## [Task prompt]
Within the listing below, please copy exactly the lines between the line holding "Where should I click to: Open" and the line holding "This screenshot has height=347, width=521.", inclusive.

## [Study material]
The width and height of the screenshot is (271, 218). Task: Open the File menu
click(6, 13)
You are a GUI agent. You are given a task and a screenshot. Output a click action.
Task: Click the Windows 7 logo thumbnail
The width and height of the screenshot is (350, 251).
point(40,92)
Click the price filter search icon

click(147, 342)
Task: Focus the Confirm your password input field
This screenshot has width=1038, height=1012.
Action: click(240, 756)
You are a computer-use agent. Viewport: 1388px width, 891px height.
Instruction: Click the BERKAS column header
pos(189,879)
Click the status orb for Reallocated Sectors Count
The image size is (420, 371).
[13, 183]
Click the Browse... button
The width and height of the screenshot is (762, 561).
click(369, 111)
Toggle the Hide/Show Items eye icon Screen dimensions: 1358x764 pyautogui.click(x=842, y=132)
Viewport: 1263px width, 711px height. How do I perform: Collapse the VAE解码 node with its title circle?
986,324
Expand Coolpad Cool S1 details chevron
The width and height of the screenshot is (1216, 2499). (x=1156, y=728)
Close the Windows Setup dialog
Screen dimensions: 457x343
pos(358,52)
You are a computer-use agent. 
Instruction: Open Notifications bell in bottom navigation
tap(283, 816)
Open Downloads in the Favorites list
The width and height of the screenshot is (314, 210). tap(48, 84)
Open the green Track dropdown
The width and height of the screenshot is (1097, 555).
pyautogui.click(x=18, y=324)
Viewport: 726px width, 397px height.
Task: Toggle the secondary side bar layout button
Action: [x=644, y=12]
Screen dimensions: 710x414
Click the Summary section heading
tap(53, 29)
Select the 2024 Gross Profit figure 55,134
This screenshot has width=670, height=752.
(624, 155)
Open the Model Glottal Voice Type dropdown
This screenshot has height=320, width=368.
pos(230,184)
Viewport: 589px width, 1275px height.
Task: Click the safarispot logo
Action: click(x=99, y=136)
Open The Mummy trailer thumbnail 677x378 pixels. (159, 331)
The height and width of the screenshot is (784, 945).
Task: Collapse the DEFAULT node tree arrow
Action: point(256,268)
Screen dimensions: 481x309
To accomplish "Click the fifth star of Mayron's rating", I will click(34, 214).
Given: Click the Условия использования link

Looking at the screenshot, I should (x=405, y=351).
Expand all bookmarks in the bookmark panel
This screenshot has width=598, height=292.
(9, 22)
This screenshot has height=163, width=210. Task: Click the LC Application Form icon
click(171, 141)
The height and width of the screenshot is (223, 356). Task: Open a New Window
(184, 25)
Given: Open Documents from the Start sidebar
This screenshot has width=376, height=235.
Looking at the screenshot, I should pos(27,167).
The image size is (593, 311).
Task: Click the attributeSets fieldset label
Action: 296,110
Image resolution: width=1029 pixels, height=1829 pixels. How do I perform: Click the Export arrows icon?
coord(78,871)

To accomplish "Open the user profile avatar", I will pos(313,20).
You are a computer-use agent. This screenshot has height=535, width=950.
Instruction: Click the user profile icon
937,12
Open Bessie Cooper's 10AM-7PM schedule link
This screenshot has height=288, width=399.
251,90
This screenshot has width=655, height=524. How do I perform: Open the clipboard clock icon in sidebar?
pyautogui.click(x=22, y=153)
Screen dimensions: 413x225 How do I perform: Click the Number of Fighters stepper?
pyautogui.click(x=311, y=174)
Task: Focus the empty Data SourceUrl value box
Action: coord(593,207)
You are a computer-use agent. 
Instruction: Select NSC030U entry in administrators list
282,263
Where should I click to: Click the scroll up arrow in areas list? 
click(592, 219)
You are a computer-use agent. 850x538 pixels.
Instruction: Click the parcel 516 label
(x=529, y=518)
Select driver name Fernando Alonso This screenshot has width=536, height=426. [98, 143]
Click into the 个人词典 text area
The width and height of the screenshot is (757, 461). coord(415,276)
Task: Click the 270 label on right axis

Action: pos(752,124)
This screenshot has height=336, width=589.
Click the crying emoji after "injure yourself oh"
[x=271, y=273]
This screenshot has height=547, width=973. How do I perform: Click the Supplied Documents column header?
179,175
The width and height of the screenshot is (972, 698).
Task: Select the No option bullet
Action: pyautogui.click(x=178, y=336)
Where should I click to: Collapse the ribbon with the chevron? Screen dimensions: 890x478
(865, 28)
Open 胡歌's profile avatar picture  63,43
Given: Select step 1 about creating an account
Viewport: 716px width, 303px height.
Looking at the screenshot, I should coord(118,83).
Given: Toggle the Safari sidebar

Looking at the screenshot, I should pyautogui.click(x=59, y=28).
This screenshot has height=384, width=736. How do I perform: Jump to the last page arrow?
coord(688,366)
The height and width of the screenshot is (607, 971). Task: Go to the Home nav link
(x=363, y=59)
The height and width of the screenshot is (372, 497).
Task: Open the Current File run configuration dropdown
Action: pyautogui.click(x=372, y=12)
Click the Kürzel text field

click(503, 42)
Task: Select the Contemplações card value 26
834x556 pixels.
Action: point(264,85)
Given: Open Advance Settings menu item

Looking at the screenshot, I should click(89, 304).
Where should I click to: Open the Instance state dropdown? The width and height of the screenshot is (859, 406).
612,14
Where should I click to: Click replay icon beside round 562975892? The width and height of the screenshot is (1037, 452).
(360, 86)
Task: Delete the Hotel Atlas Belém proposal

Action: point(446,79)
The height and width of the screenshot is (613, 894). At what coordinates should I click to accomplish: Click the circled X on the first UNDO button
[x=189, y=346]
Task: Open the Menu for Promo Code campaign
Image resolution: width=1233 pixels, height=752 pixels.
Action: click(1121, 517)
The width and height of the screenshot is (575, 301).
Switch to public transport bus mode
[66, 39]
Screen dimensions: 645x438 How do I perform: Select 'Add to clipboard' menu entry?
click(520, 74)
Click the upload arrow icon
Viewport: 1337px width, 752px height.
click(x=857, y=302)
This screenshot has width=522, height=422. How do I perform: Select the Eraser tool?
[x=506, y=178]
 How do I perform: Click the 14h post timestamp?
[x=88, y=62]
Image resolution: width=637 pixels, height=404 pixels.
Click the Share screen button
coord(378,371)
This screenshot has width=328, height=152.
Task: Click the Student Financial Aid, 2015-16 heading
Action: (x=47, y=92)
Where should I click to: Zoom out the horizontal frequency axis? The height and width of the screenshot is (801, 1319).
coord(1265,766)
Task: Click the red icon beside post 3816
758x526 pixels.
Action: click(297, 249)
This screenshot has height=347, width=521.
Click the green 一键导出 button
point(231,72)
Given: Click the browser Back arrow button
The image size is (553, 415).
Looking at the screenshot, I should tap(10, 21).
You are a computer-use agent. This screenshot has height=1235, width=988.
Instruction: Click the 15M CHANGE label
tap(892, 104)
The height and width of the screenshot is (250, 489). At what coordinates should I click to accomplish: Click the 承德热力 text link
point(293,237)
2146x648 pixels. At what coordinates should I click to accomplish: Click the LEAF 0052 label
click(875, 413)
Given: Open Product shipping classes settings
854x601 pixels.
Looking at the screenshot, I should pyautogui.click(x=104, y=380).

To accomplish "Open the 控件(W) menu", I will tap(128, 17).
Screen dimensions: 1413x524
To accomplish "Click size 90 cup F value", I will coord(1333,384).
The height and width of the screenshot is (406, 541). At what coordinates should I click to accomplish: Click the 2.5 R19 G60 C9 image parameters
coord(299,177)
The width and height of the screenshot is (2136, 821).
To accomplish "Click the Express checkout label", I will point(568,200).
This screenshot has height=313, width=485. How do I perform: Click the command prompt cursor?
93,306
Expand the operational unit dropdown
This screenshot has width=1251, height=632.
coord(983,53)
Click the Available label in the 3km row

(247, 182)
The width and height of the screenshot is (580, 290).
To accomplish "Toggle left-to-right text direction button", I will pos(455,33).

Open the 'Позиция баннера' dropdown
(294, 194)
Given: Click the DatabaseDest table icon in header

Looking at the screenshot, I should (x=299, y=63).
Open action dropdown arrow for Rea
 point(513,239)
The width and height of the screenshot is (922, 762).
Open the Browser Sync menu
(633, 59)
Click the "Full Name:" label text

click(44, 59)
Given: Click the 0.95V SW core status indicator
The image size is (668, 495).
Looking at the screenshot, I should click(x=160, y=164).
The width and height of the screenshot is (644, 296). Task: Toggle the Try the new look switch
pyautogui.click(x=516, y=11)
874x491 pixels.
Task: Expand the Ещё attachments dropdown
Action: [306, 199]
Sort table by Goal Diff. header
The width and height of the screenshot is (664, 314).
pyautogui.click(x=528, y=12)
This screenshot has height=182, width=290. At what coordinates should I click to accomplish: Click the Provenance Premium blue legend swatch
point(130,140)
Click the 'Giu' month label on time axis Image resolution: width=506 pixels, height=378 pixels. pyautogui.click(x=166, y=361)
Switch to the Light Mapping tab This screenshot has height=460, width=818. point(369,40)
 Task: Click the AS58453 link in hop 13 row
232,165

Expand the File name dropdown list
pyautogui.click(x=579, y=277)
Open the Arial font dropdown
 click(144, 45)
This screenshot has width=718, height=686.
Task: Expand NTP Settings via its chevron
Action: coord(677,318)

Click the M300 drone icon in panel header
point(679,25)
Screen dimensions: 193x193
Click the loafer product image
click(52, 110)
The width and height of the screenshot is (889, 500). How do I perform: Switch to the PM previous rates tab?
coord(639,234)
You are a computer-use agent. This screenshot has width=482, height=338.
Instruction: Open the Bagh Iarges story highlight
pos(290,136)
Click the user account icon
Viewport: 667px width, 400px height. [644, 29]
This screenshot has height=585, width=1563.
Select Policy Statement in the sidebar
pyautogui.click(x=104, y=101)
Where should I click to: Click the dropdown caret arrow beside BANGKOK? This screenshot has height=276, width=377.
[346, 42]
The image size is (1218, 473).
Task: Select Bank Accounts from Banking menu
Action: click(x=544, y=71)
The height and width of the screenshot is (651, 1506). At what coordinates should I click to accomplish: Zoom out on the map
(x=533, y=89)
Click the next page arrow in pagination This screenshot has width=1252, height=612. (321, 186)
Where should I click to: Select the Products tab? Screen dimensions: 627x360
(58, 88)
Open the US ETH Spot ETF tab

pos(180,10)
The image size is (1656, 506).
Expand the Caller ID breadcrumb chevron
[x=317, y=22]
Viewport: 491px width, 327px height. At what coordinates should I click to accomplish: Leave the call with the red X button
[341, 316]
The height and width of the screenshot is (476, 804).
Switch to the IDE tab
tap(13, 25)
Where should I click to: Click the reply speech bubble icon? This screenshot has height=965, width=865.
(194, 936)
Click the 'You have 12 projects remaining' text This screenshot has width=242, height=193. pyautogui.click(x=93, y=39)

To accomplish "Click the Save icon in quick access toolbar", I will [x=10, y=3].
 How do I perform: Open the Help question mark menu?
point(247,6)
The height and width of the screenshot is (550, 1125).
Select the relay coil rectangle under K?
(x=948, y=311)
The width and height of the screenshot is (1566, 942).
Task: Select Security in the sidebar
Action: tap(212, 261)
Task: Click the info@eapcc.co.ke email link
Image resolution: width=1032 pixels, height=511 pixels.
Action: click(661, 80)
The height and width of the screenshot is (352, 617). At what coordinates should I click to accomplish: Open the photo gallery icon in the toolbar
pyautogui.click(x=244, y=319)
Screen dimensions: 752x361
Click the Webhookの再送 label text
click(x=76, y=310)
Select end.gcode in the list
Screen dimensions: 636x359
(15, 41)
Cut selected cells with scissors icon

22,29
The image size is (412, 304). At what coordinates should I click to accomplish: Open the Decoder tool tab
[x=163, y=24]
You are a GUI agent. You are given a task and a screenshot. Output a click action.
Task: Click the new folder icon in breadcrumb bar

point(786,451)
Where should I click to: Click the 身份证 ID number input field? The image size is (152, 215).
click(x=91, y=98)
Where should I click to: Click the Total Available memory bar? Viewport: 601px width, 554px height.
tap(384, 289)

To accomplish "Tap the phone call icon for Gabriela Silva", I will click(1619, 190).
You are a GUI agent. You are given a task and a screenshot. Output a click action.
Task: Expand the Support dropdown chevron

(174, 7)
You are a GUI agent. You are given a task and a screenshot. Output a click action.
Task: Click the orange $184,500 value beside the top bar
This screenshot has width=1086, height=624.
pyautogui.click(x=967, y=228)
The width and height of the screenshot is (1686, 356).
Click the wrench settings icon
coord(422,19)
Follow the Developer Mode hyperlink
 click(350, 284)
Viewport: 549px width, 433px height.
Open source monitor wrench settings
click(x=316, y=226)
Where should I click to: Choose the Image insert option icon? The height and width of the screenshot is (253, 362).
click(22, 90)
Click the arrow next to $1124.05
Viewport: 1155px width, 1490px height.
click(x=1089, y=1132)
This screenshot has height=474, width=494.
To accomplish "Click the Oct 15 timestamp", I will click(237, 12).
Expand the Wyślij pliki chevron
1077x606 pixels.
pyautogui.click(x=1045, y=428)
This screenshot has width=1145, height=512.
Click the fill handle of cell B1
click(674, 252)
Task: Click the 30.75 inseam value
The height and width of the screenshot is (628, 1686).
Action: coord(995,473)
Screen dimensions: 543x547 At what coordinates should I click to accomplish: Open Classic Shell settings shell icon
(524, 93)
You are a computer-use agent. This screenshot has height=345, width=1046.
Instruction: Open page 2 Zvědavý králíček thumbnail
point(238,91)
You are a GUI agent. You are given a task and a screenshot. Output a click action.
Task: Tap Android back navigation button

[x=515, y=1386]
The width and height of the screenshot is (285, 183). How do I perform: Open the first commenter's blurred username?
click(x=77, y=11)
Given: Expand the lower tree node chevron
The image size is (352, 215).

## [Problem solution]
Where should I click to: Open the Instance state dropdown? The width and height of the screenshot is (859, 406).
612,14
Where should I click to: Click replay icon beside round 562975892? The width and height of the screenshot is (1037, 452).
(360, 86)
Task: Delete the Hotel Atlas Belém proposal

Action: point(446,79)
The height and width of the screenshot is (613, 894). At what coordinates should I click to accomplish: Click the circled X on the first UNDO button
[x=189, y=346]
Task: Open the Menu for Promo Code campaign
Image resolution: width=1233 pixels, height=752 pixels.
Action: click(1121, 517)
The width and height of the screenshot is (575, 301).
Switch to public transport bus mode
[66, 39]
Screen dimensions: 645x438 How do I perform: Select 'Add to clipboard' menu entry?
click(520, 74)
Click the upload arrow icon
Viewport: 1337px width, 752px height.
click(x=857, y=302)
This screenshot has width=522, height=422. How do I perform: Select the Eraser tool?
[x=506, y=178]
 How do I perform: Click the 14h post timestamp?
[x=88, y=62]
Image resolution: width=637 pixels, height=404 pixels.
Click the Share screen button
coord(378,371)
This screenshot has width=328, height=152.
Task: Click the Student Financial Aid, 2015-16 heading
Action: (x=47, y=92)
Where should I click to: Zoom out the horizontal frequency axis? The height and width of the screenshot is (801, 1319).
coord(1265,766)
Task: Click the red icon beside post 3816
758x526 pixels.
Action: click(297, 249)
This screenshot has height=347, width=521.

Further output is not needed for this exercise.